DATA SHOWN:
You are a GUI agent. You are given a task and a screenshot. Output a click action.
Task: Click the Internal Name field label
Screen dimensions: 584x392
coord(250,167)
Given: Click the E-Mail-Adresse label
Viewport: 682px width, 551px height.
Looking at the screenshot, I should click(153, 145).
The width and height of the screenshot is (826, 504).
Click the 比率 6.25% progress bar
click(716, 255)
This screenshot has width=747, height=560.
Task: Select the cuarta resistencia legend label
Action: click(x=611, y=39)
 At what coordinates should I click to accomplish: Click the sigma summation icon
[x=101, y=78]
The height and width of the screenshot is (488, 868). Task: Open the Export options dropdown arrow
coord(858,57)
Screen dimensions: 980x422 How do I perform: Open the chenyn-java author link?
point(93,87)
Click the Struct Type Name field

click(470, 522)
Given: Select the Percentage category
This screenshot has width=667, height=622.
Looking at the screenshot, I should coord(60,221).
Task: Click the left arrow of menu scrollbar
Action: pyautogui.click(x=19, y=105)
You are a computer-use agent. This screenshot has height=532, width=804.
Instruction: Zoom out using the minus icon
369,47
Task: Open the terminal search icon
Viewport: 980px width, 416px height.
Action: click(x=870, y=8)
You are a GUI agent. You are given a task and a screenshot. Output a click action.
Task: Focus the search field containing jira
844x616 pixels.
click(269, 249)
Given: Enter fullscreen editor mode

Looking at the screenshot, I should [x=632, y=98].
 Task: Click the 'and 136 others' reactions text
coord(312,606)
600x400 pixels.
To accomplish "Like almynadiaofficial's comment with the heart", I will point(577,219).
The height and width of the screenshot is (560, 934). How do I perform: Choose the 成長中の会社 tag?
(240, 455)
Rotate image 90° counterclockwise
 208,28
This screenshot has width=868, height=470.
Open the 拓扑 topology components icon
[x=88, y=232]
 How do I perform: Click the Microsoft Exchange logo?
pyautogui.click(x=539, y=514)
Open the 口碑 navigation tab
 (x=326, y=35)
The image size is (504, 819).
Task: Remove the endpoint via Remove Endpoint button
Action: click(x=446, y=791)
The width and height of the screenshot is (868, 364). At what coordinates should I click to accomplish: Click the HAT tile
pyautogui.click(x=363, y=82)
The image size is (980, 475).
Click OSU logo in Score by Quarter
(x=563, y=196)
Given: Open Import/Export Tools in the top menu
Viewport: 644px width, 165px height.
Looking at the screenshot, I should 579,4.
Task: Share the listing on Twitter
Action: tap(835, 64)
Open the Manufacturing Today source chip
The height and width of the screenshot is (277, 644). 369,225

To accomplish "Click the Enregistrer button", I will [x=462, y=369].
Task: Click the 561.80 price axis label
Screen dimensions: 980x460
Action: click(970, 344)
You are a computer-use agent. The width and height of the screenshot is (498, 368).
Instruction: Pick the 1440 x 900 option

ACTION ITEM: Copy the full listing word for word.

ANSWER TO THIS TASK:
You are a GUI agent. You are given a task and a screenshot. Output a click action.
Task: Click the Internal Name field label
Screen dimensions: 584x392
coord(250,167)
Given: Click the E-Mail-Adresse label
Viewport: 682px width, 551px height.
Looking at the screenshot, I should click(153, 145).
The width and height of the screenshot is (826, 504).
Click the 比率 6.25% progress bar
click(716, 255)
This screenshot has width=747, height=560.
Task: Select the cuarta resistencia legend label
Action: click(x=611, y=39)
 At what coordinates should I click to accomplish: Click the sigma summation icon
[x=101, y=78]
The height and width of the screenshot is (488, 868). Task: Open the Export options dropdown arrow
coord(858,57)
Screen dimensions: 980x422 How do I perform: Open the chenyn-java author link?
point(93,87)
Click the Struct Type Name field

click(470, 522)
Given: Select the Percentage category
This screenshot has width=667, height=622.
Looking at the screenshot, I should coord(60,221).
Task: Click the left arrow of menu scrollbar
Action: pyautogui.click(x=19, y=105)
You are a computer-use agent. This screenshot has height=532, width=804.
Instruction: Zoom out using the minus icon
369,47
Task: Open the terminal search icon
Viewport: 980px width, 416px height.
Action: click(x=870, y=8)
You are a GUI agent. You are given a task and a screenshot. Output a click action.
Task: Focus the search field containing jira
844x616 pixels.
click(269, 249)
Given: Enter fullscreen editor mode

Looking at the screenshot, I should [x=632, y=98].
 Task: Click the 'and 136 others' reactions text
coord(312,606)
600x400 pixels.
To accomplish "Like almynadiaofficial's comment with the heart", I will point(577,219).
The height and width of the screenshot is (560, 934). How do I perform: Choose the 成長中の会社 tag?
(240, 455)
Rotate image 90° counterclockwise
 208,28
This screenshot has width=868, height=470.
Open the 拓扑 topology components icon
[x=88, y=232]
 How do I perform: Click the Microsoft Exchange logo?
pyautogui.click(x=539, y=514)
Open the 口碑 navigation tab
 (x=326, y=35)
The image size is (504, 819).
Task: Remove the endpoint via Remove Endpoint button
Action: click(x=446, y=791)
The width and height of the screenshot is (868, 364). At what coordinates should I click to accomplish: Click the HAT tile
pyautogui.click(x=363, y=82)
The image size is (980, 475).
Click OSU logo in Score by Quarter
(x=563, y=196)
Given: Open Import/Export Tools in the top menu
Viewport: 644px width, 165px height.
Looking at the screenshot, I should 579,4.
Task: Share the listing on Twitter
Action: tap(835, 64)
Open the Manufacturing Today source chip
The height and width of the screenshot is (277, 644). 369,225

To accomplish "Click the Enregistrer button", I will [x=462, y=369].
Task: Click the 561.80 price axis label
Screen dimensions: 980x460
Action: click(970, 344)
You are a computer-use agent. The width and height of the screenshot is (498, 368).
Instruction: Pick the 1440 x 900 option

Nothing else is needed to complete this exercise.